__RECORDS TO USE__
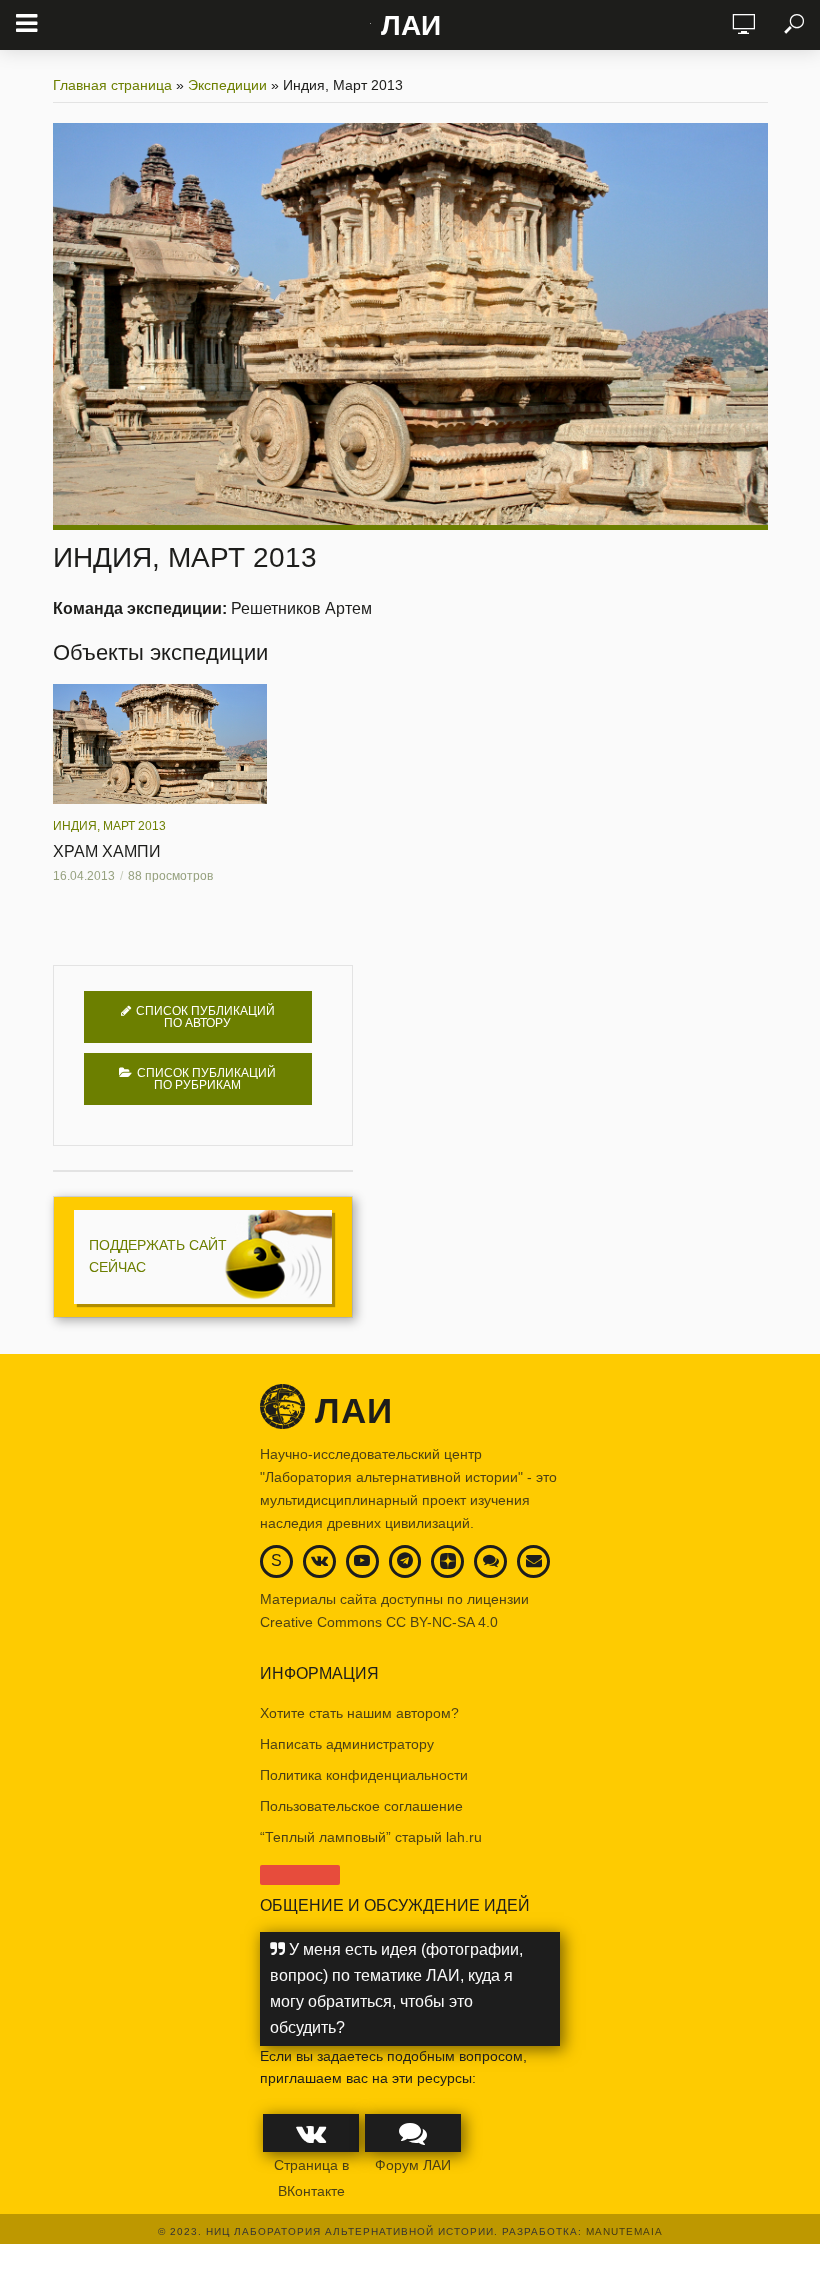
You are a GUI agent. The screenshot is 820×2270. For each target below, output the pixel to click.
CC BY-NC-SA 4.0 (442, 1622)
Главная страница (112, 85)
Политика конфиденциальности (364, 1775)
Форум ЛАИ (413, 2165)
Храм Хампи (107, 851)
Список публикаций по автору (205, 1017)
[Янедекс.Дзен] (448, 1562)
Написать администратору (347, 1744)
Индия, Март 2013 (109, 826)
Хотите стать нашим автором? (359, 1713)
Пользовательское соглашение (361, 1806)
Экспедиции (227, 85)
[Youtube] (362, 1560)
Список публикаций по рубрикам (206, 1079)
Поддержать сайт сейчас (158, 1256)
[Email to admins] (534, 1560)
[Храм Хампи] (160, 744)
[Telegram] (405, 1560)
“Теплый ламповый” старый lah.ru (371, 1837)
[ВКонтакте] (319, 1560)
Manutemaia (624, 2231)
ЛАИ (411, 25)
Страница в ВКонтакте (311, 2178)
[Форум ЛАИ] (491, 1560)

* * *

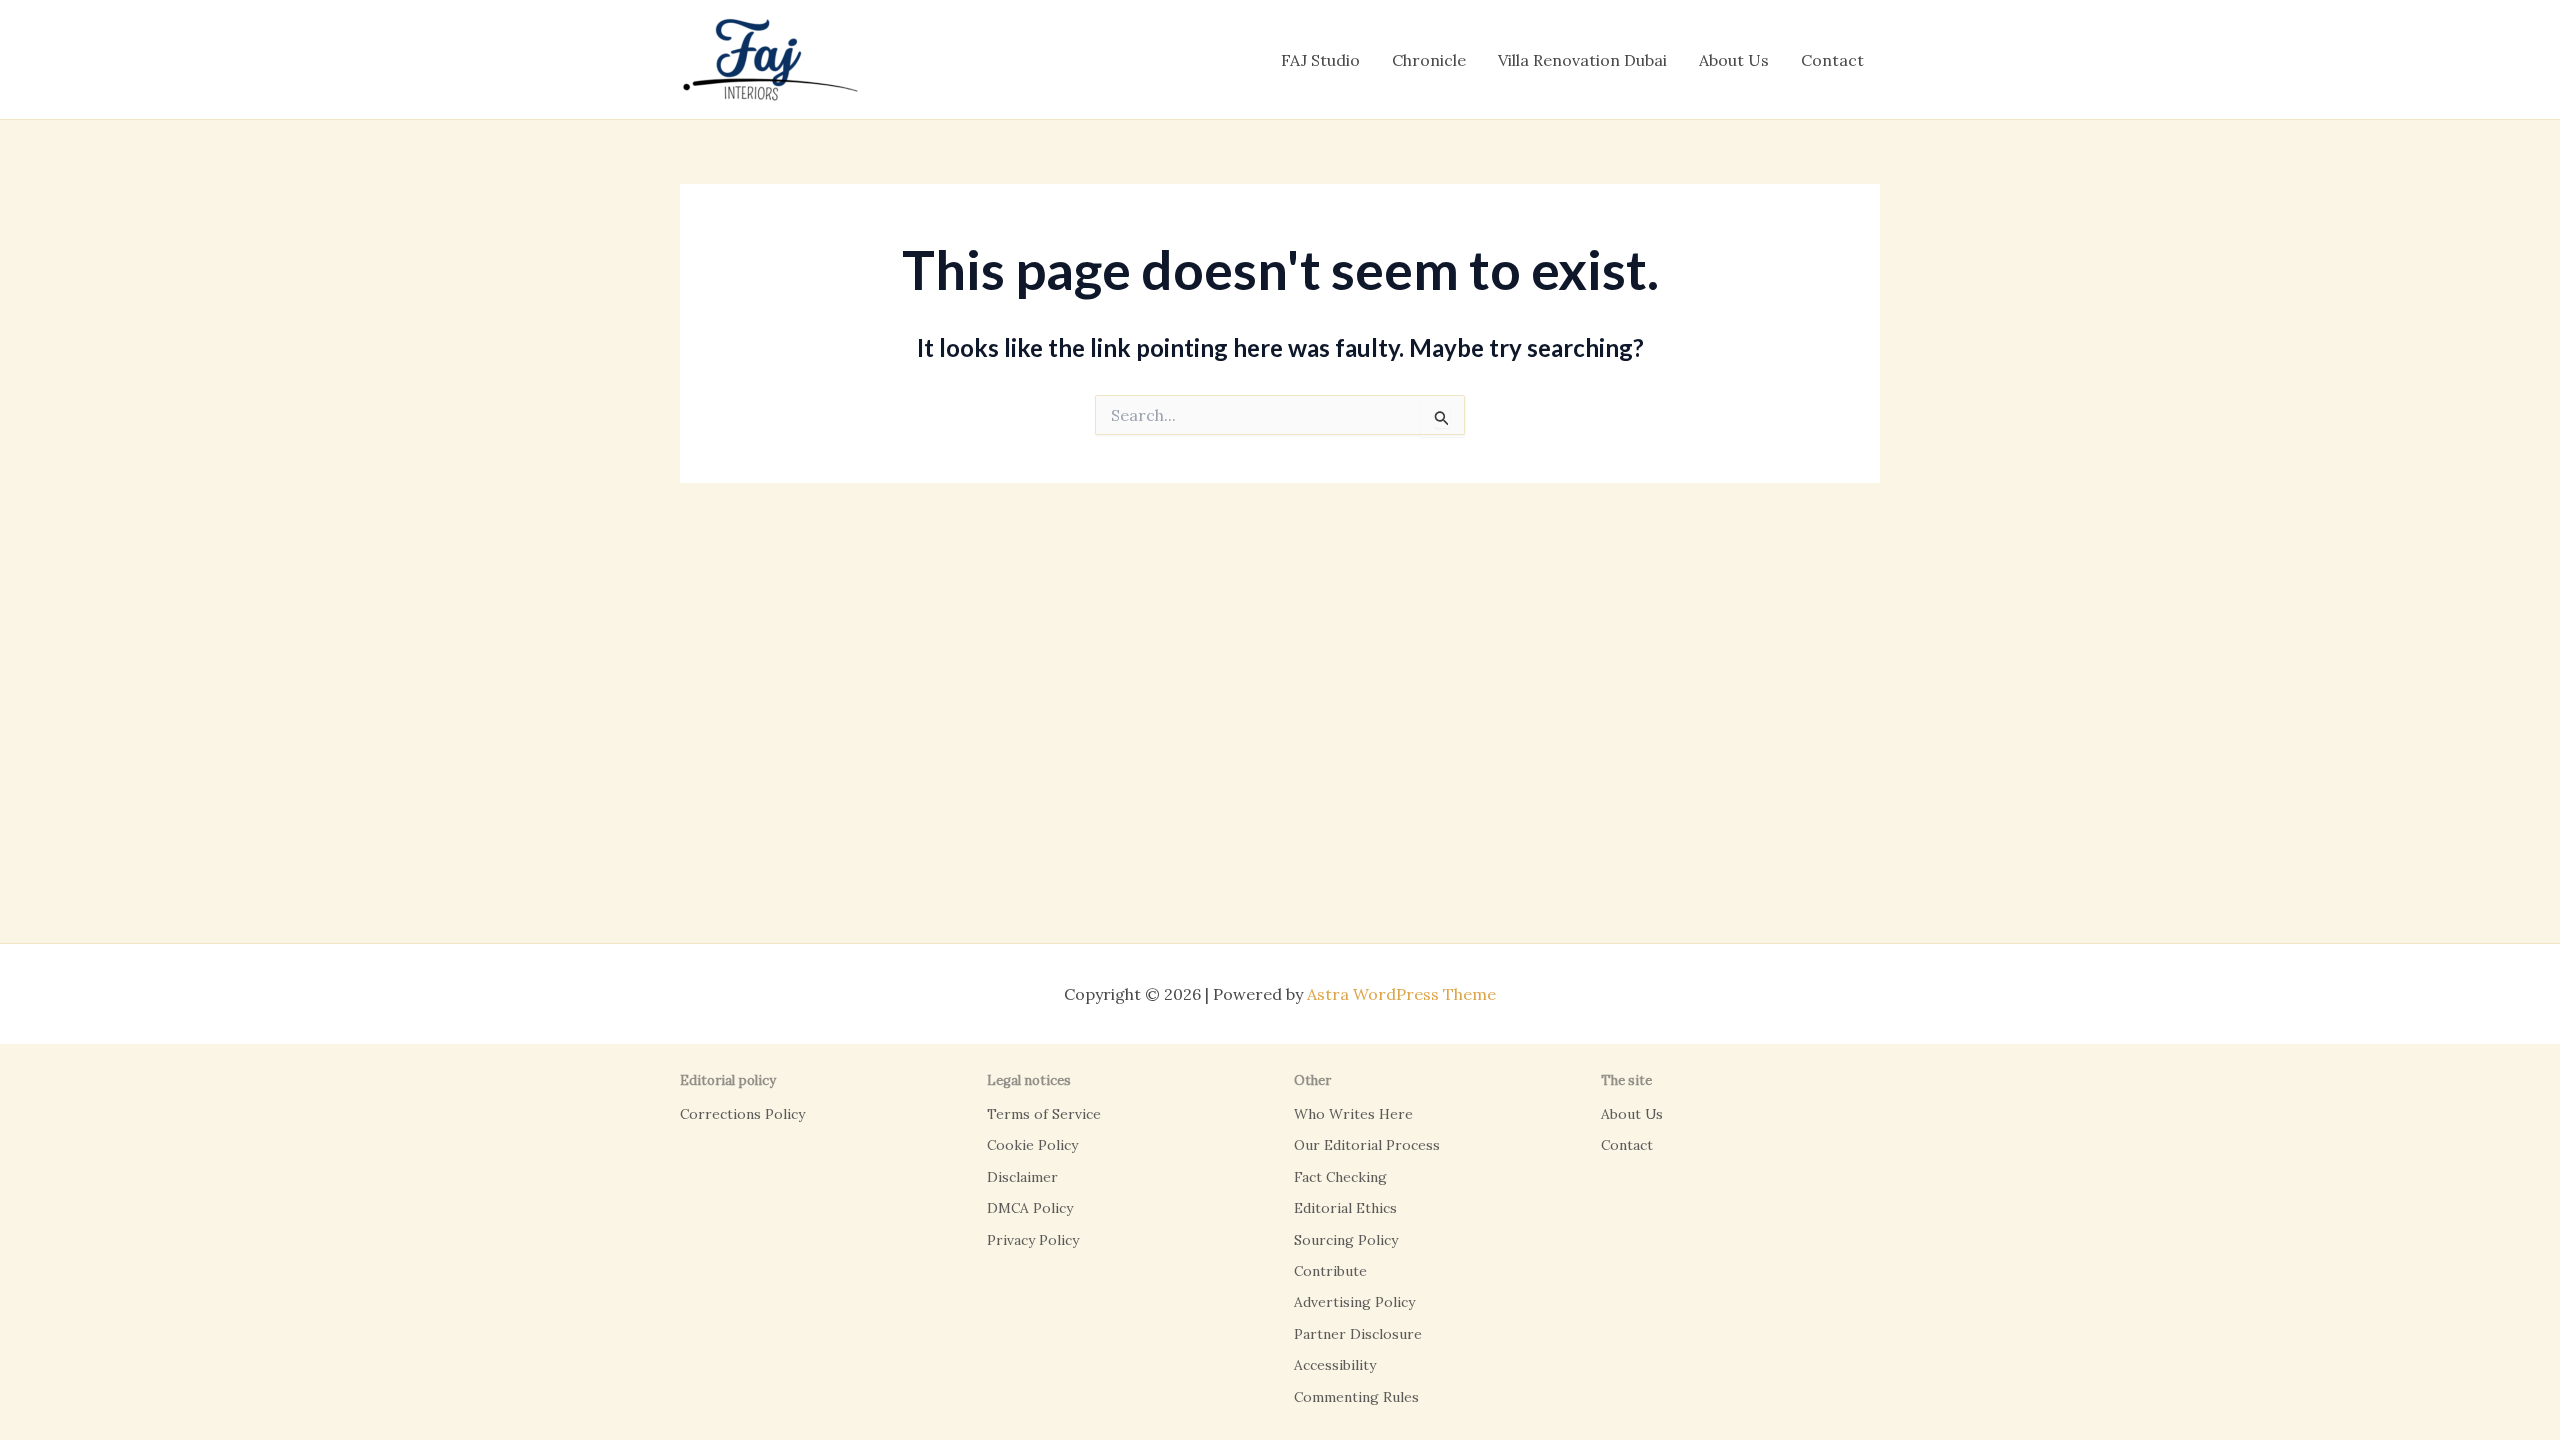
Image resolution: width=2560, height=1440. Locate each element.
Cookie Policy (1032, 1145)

__EXERCISE__
Return a word-for-word copy of the lines above from the one holding "[Храм Хампи] (160, 744)" through the one holding "[Форум ЛАИ] (491, 1560)", with both of them included and nothing besides.

__RESPONSE AREA__
[Храм Хампи] (160, 744)
[Telegram] (405, 1560)
“Теплый ламповый” старый lah.ru (371, 1837)
[ВКонтакте] (319, 1560)
Manutemaia (624, 2231)
ЛАИ (411, 25)
Страница в ВКонтакте (311, 2178)
[Форум ЛАИ] (491, 1560)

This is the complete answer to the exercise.